Desire for diamonds, other metals & minerals, fuels violence in the Congo – The Daily Green (8/13/09)
"Since 1998, fighting in eastern Democratic Republic of Congo has killed an estimated 5.4 million people and resulted in some of the most horrific sexual violence the world has ever seen. Almost a million internally displaced people are still unable to return safely to their areas of origin. Despite the nine-year presence of the world’s largest United Nations peacekeeping operation, the Mission de l’Organisation des Nations-Unies au Congo — 18,422 personnel in 2008 at an annual cost of $1.2 billion — rebel forces continue to terrorize innocent citizens in this large central African nation, creating a dire humanitarian crisis that rivals the tragedies in Darfur and Myanmar."
New report says students with disabilities experience higher percentage of “corporal punishment” in schools (press release) – ACLU (8/10/09)
“Students with disabilities face corporal punishment in public schools at disproportionately high rates, says a report released today by the American Civil Liberties Union and Human Rights Watch. The physical discipline, which often includes beatings, can worsen these students' medical conditions and undermine their education, says the report, which calls for an immediate moratorium on corporal punishment in U.S. public schools.”
Environmental groups leery about invoking Endangered Species Act to save mountains in Appalachia – New York Times (8/10/09)
“According to the sources, the groups expressed fear that ongoing discussions about endangered species could hurt their cause by helping coal companies frame opponents of mountaintop removal mining as outsiders willing to sacrifice jobs in one of the country's poorest regions in order to protect mayflies and crayfish. The alleged trade-off between economic well-being and environmentalism is already a talking point in the mountaintop removal debate. A bumper sticker currently making rounds in the region reads: ‘Save a Coal Miner, Kill a Tree Hugger.’"
Thanks, Common Dreams, for the heads up.
U.S. upholds culture of misogyny (opinion) - New York Times (8/8/09)
“We have become so accustomed to living in a society saturated with misogyny that the barbaric treatment of women and girls has come to be more or less expected.
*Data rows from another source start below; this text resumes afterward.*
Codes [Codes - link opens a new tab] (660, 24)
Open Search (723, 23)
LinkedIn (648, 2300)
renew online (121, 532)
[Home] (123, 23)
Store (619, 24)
We profess to being shocked at one or another of these outlandish crimes, but the shock wears off quickly in an environment in which the rape, murder and humiliation of females is not only a staple of the news, but an important cornerstone of the nation’s entertainment.”
Digital resources replacing textbooks? - New York Times (8/8/09)
“Textbooks have not gone the way of the scroll yet, but many educators say that it will not be long before they are replaced by digital versions — or supplanted altogether by lessons assembled from the wealth of free courseware, educational games, videos and projects on the Web.”
“Schools need teachers like me. I just can’t stay” (opinion) - Washington Post (8/7/09)
"Do my lawyer and consultant friends find themselves having to explain why they chose their professions? I doubt it. Everyone seems to know why they do what they do. When people ask me about teaching, however, what they really seem to mean is that it's unfathomable that anyone with real talent would want to stay in the classroom for long. Teaching is an admirable and, well, necessary profession, they say, but it's not for the ambitious. 'It's just so nice,' was the most recent version I heard, from a businesswoman sitting next to me on a plane."